Polymerase chain reaciton

Polymerase Chain Reaction (PCR)

Introduction to PCR

  • PCR, or Polymerase Chain Reaction, is a technique for amplifying a specific DNA sequence millions of times in just a few hours.

  • Invented by Dr. Kary Mullis in 1983.

  • Dr. Mullis received the Nobel Prize in Chemistry in 1993 for this innovation.

Impact of PCR

  • Revolutionized various fields of genetic research, including:

    • Genetic disease diagnosis.

    • Forensic medicine.

    • Molecular evolution.

    • Production of therapeutic proteins.

Learning Objectives

  1. Explain the steps of PCR and discuss the components and optimization of the process.

  2. Discuss the function of a thermal cycler and how PCR results are visualized.

  3. Describe applications of PCR technology, focusing on forensics.

Basic Principles of PCR

Basis of PCR

  • PCR is based on DNA replication occurring within dividing cells, which involves a series of enzyme-mediated reactions to create a faithful copy of the genome.

Cellular DNA Replication Steps

  • Enzymes unwind the DNA double helix into single strands.

  • RNA polymerase synthesizes a short stretch of RNA complementary to one DNA strand at the start site of replication.

  • The RNA/DNA hybrid acts as a priming site for the attachment of DNA polymerase, which produces a complementary DNA strand by adding nucleotides in the 5’ to 3’ direction.

PCR Simulation of DNA Replication

  • High temperatures are utilized to denature the DNA, separating the strands.

  • Synthetic single-stranded DNA primers bracket the target segment to be amplified, typically 20-30 nucleotides long.

  • These primers are critical for initiating DNA synthesis during PCR.

PCR Primers

Function of Primers

  • Two types of primers are used:

    • Forward Primer: Complementary to one DNA strand at the start of the target region.

    • Reverse Primer: Complementary to the other strand at the end of the target region.

  • Primers strategically define the region of DNA to be amplified.

Primer Examples

  • Example primer sequences:

    • Forwards:

      • 5’ A C C T A A T C G C G G T A T C G T G T C A T G C T G T T G C A G A T C G C T A T T 3’

    • Reverse:

      • 3’ A A C G T C T A G 5’

Performing PCR

PCR Setup

  • A small quantity of target DNA is added to a test tube along with:

    • Buffered solution containing DNA polymerase (Taq Polymerase).

    • Short oligonucleotide primers.

    • Four deoxynucleotides and MgCl2.

Thermal Cycling

  • The PCR process involves temperature cycling:

    1. Denaturation (94-96°C for 1-5 mins): DNA strands separate.
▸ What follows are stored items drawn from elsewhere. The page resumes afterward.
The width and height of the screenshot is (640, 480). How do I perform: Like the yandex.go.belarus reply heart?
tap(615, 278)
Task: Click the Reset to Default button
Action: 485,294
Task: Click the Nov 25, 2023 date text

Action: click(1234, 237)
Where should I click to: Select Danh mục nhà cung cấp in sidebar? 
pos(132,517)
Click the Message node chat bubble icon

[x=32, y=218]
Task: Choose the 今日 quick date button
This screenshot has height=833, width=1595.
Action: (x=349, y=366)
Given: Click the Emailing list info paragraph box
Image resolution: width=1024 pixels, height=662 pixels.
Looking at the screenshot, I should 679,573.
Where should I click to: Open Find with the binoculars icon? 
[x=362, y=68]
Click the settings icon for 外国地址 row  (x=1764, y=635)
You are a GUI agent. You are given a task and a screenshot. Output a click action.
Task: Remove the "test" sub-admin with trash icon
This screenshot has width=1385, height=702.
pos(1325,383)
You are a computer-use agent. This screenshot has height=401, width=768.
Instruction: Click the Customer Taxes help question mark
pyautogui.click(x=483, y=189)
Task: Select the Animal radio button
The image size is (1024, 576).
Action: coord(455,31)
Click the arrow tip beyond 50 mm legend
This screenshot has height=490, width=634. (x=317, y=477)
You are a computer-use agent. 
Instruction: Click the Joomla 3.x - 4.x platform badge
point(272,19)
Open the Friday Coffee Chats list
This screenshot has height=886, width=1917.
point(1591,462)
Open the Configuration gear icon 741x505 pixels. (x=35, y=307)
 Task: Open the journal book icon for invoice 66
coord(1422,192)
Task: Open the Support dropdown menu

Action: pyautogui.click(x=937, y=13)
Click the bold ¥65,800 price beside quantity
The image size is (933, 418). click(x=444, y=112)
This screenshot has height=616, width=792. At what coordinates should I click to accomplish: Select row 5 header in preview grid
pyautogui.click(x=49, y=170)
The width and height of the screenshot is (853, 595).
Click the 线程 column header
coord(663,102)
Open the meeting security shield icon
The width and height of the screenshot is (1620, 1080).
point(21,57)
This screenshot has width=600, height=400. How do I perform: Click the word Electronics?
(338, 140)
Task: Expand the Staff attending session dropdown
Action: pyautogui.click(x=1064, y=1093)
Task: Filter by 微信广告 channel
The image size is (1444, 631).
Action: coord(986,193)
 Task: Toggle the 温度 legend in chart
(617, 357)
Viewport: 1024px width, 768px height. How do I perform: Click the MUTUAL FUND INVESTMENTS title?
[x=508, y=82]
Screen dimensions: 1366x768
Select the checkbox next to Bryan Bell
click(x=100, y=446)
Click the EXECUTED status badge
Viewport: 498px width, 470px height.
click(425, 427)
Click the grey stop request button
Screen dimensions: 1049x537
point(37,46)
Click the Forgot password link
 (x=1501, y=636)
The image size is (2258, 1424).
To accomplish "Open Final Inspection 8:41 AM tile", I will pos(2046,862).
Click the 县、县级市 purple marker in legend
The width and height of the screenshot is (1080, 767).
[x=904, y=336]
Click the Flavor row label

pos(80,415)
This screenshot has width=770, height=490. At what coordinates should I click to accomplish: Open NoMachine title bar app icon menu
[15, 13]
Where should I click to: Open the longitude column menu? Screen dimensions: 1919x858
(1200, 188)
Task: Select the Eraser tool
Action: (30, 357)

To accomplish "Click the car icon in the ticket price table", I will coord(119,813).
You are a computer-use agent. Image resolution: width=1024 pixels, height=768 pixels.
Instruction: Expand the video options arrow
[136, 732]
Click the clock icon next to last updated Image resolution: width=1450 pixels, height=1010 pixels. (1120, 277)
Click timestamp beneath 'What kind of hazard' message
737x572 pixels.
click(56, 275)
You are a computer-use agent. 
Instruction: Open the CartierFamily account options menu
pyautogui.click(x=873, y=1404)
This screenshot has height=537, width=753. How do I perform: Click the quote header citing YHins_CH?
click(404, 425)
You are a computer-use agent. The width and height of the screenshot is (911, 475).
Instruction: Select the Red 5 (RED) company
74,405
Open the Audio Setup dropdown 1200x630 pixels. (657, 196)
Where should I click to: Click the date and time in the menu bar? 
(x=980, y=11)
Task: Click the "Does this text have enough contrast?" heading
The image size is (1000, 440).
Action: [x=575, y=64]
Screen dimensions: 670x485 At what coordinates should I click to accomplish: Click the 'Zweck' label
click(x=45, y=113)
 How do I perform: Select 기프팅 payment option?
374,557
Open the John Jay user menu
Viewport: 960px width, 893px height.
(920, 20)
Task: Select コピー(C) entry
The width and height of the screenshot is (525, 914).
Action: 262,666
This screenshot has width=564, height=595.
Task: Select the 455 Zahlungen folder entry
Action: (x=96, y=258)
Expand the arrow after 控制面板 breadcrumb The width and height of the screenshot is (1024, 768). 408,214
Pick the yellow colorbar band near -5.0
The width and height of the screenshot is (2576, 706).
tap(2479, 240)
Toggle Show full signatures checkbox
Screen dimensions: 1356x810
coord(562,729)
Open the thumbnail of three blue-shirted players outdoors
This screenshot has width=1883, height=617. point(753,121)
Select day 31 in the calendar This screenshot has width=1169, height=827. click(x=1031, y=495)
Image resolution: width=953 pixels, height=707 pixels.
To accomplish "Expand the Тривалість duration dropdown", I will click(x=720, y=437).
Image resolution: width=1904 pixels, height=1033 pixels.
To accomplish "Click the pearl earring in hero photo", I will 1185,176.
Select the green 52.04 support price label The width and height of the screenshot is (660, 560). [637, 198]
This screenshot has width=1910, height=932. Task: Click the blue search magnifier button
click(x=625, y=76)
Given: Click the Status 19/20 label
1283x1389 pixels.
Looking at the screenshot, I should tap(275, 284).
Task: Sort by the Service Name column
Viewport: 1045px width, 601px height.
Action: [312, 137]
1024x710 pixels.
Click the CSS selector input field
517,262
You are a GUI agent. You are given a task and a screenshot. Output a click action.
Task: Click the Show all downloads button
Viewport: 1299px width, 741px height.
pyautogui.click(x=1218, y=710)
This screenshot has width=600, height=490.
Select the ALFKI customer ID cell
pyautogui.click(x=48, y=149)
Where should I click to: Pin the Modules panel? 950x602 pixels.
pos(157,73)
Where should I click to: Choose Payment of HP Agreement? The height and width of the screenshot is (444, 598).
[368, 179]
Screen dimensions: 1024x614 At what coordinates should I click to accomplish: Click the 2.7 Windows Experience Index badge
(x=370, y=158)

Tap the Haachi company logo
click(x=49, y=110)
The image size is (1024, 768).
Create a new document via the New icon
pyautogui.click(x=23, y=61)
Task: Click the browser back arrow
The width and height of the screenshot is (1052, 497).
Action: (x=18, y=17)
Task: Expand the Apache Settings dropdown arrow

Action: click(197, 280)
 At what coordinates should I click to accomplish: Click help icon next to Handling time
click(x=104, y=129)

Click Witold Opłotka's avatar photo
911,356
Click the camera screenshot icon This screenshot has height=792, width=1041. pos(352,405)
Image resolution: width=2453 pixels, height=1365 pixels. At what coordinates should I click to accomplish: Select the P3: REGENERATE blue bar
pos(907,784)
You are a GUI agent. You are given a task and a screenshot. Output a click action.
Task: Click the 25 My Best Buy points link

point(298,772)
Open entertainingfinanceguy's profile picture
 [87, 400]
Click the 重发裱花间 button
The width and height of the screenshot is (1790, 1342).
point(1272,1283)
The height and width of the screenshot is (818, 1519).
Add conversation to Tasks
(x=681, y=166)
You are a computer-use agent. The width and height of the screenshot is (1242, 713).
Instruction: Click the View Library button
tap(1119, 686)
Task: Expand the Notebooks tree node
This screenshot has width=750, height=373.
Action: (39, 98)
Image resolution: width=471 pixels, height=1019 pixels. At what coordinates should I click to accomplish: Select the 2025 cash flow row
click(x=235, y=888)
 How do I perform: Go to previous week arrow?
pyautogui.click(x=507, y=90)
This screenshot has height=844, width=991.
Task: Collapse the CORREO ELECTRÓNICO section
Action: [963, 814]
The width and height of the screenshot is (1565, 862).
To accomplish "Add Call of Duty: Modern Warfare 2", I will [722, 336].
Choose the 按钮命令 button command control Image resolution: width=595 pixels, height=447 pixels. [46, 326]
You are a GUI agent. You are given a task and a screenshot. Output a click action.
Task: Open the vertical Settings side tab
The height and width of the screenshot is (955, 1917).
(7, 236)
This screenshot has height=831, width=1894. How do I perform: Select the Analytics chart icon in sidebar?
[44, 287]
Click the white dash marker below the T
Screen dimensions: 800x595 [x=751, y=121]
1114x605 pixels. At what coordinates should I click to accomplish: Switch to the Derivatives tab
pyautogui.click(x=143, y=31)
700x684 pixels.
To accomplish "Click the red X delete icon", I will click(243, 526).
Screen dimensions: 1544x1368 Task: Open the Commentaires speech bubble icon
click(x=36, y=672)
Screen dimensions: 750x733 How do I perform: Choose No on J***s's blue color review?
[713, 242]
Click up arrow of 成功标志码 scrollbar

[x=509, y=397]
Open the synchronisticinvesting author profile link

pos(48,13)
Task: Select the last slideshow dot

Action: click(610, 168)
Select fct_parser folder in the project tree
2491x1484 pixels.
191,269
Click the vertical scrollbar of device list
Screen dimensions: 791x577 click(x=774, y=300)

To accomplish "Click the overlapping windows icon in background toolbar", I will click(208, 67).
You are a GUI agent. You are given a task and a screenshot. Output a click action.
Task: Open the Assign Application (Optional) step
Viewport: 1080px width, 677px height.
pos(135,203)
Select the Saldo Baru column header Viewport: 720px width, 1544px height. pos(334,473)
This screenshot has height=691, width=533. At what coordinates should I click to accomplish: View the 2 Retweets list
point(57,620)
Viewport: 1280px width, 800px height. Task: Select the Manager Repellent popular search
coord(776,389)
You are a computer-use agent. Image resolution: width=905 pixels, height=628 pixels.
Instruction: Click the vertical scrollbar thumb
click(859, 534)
    2. Annealing (50-65°C for 1-5 mins): Primers bind to complementary DNA bases.

    3. Extension (72°C for 1-5 mins): DNA polymerase extends the primers to form new DNA strands.

Temperature Profiles

  • Key temperatures in PCR cycles:

    • Up to 95°C: Denature.

    • 50-65°C: Anneal primers.

    • 72°C: Extend primers.

    • The process is repeated for 25-35 cycles, resulting in significant DNA amplification (up to billions of copies).

Discoveries and Tools in PCR

Key Discoveries

  • Development of thermocyclers allows precise temperature control during PCR cycles.

  • Taq polymerase, a thermostable DNA polymerase, is essential as it withstands high temperatures without denaturing.

Applications of PCR Technology

  • Used in fields such as:

    • Forensics: Solving crimes and identifying individuals.

    • Medical diagnostics: Detecting specific genetic conditions.

    • Paternity testing and evolutionary studies.

Challenges in PCR Technology

Common Issues

  • PCR process appears simple but can face challenges, such as:

    • DNA contamination or mishandling affects sample integrity.

    • Presence of PCR inhibitors (e.g., DNAses/RNAses).

  • Optimization of PCR protocols is often necessary, requiring adjustments in:

    • Cycling temperatures.

    • Primer base content and lengths.

    • Concentration of MgCl2.

Standardization

  • Optimized PCR techniques can be scaled up for multiple samples, utilizing a master mix for consistent results.

VNTR and Disease Correlations

VNTR (Variable Number of Tandem Repeats)

  • VNTR regions vary among individuals, significant in DNA fingerprinting and disease studies.

  • Example: VNTR allele variants in Europeans correlate with the risk of Type 1 diabetes, affecting insulin gene regulation.

Conclusion on PCR

  • PCR has fundamentally changed biology and genetics, enabling advancements in disease diagnosis, forensic analysis, and genetic research.

  • Key components include thermal cycling and the role of Taq polymerase, with practical applications across multiple fields.